# Work instructions
In the records below, find the line with "contact@newdecortrends.com (111, 1457)" and the line with "CA Private Policy (72, 2083)"; return exactly those lines and every line between them.

# Data extract
=-=-=

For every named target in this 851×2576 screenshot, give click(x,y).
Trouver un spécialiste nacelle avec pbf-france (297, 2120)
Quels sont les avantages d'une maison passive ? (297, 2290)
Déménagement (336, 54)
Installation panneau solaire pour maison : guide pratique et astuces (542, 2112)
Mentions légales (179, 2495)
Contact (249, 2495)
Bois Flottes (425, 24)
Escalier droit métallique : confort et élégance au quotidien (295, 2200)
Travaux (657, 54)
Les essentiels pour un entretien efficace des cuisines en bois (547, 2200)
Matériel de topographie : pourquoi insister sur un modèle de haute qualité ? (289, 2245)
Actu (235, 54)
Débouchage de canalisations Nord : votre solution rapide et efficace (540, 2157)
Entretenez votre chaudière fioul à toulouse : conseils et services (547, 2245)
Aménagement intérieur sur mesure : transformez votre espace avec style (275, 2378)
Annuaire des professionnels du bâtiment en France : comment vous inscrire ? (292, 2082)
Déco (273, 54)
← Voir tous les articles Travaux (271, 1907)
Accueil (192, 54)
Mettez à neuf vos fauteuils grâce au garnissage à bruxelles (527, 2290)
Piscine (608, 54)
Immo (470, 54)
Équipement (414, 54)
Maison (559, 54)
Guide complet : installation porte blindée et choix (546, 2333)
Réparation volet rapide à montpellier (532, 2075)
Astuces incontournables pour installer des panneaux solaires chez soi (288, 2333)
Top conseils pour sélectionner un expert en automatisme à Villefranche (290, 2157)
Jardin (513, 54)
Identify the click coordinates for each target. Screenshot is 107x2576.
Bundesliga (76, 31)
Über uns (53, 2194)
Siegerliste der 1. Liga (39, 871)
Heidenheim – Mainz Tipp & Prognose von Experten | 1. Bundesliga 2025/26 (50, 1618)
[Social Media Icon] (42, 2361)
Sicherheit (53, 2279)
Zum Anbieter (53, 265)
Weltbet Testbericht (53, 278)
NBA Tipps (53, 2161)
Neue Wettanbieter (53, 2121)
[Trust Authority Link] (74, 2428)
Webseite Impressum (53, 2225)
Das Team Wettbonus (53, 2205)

=-=-=

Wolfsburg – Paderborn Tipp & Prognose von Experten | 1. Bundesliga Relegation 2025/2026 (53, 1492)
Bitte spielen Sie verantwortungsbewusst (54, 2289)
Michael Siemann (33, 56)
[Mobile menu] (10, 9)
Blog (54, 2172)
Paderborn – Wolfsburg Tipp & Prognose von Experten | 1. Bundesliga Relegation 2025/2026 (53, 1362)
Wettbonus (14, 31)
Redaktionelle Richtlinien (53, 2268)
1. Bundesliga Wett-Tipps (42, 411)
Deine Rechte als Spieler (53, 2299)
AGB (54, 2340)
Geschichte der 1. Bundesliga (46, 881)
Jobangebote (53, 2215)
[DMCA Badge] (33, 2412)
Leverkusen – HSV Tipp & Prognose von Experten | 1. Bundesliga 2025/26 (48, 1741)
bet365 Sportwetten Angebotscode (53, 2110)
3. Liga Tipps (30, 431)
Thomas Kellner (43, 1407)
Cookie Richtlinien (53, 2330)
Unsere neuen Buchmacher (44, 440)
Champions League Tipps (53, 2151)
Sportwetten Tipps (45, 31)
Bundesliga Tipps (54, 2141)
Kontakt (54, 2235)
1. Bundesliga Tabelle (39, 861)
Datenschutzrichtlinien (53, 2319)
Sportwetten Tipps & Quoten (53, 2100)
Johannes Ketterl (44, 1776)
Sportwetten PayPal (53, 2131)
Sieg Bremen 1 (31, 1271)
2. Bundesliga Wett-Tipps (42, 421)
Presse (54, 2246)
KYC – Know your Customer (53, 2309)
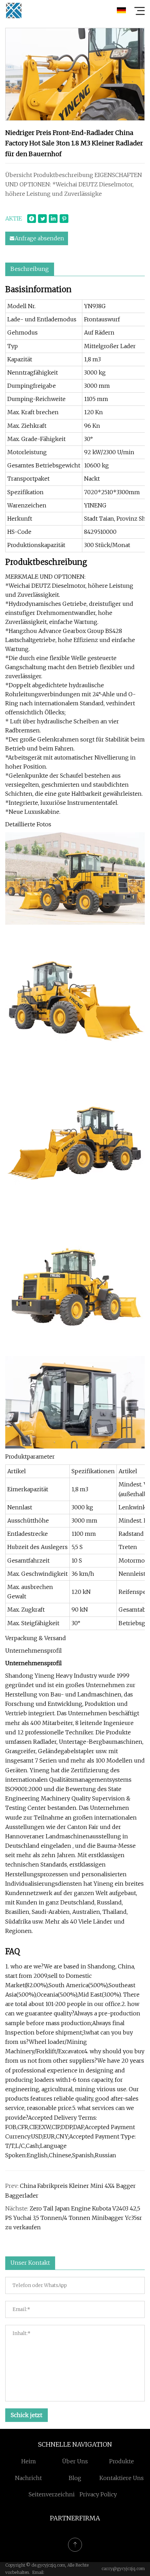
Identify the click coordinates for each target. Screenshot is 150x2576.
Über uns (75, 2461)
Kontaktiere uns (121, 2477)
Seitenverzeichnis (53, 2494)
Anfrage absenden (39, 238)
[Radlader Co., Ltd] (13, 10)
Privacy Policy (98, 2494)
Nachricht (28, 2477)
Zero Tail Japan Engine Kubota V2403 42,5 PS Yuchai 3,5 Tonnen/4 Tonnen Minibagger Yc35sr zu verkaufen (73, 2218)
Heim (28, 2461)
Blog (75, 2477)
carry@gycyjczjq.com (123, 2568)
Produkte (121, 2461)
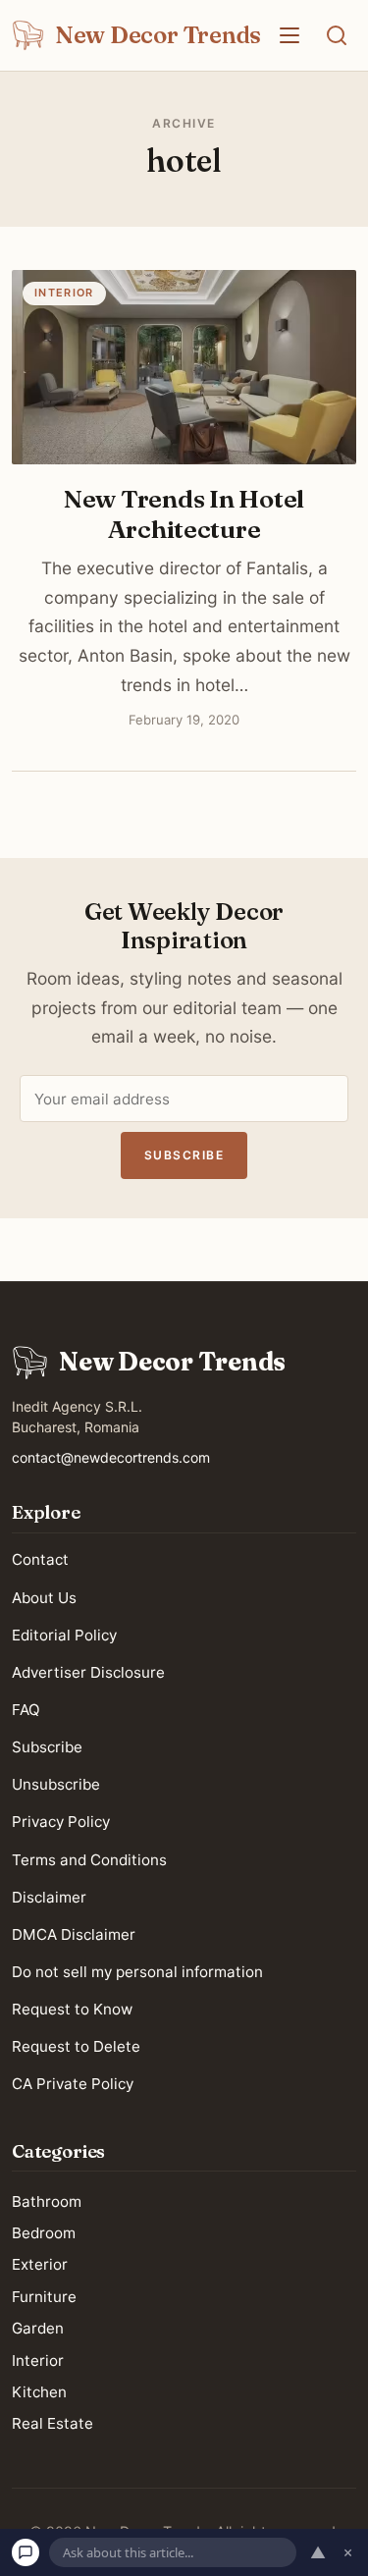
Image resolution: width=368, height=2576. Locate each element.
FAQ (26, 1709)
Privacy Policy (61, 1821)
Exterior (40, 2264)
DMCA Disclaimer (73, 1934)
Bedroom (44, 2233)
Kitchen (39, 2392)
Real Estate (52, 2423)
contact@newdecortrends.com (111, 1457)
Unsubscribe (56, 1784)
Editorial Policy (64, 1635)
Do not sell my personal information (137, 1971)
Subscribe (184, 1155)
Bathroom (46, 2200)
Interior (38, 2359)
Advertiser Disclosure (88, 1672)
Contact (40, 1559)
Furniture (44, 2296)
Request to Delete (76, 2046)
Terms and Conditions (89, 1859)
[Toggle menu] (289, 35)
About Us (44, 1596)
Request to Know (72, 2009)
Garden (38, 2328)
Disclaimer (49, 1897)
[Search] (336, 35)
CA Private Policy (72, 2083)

=-=-=

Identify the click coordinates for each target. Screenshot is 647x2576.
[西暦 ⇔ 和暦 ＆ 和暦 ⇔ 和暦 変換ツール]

=-=-=

# Output for this exercise
contact@newdecortrends.com (111, 1457)
Unsubscribe (56, 1784)
Editorial Policy (64, 1635)
Do not sell my personal information (137, 1971)
Subscribe (184, 1155)
Bathroom (46, 2200)
Interior (38, 2359)
Advertiser Disclosure (88, 1672)
Contact (40, 1559)
Furniture (44, 2296)
Request to Delete (76, 2046)
Terms and Conditions (89, 1859)
[Toggle menu] (289, 35)
About Us (44, 1596)
Request to Know (72, 2009)
Garden (38, 2328)
Disclaimer (49, 1897)
[Search] (336, 35)
CA Private Policy (72, 2083)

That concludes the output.